[Assignment]: Transcribe, without alteration, the line that includes "Image resolution: width=704" and each line after it until the records end, omitting all that precede it.

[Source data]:
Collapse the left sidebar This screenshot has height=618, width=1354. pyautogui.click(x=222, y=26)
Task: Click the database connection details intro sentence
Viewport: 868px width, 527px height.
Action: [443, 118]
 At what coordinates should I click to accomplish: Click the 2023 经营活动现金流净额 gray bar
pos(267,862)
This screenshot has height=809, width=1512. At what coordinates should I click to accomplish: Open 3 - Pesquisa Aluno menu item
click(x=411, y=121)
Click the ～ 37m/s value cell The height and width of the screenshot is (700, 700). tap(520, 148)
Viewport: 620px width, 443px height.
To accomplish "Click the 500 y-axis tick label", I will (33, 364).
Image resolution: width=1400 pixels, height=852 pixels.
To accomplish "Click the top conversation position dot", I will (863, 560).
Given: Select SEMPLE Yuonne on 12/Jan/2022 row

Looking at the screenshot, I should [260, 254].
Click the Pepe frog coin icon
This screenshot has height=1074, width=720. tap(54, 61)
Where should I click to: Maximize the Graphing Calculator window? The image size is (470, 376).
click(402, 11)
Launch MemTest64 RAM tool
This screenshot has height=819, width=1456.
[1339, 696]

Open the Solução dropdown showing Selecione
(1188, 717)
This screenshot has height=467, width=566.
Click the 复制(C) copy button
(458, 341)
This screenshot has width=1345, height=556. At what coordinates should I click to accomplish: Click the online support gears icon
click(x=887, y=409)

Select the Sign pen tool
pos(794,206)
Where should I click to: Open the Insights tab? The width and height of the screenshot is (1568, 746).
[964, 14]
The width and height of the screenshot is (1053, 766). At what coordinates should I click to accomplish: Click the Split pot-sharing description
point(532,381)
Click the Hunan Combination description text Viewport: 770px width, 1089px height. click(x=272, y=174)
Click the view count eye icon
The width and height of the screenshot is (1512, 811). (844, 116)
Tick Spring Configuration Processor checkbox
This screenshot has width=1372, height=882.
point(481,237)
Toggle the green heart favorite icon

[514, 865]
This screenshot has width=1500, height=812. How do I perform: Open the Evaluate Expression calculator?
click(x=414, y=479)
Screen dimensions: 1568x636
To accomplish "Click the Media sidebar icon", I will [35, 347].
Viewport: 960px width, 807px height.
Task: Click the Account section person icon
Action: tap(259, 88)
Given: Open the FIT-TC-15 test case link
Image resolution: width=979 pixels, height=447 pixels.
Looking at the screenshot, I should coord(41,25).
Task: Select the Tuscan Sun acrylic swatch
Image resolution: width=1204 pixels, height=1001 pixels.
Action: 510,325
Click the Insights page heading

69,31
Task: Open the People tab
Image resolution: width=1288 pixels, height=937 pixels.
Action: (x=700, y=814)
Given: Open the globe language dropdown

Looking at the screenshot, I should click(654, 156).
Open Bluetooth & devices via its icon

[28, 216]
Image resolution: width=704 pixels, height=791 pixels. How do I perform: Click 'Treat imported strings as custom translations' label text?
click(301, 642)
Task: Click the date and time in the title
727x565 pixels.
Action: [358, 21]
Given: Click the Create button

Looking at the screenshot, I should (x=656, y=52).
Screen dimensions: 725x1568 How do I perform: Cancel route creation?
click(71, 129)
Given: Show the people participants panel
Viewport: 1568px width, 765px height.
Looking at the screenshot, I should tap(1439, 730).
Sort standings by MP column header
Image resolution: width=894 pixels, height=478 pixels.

[Response to the exercise]:
Image resolution: width=704 pixels, height=791 pixels. How do I perform: Click 'Treat imported strings as custom translations' label text?
click(301, 642)
Task: Click the date and time in the title
727x565 pixels.
Action: [358, 21]
Given: Click the Create button

Looking at the screenshot, I should (x=656, y=52).
Screen dimensions: 725x1568 How do I perform: Cancel route creation?
click(71, 129)
Given: Show the people participants panel
Viewport: 1568px width, 765px height.
Looking at the screenshot, I should tap(1439, 730).
Sort standings by MP column header
Image resolution: width=894 pixels, height=478 pixels.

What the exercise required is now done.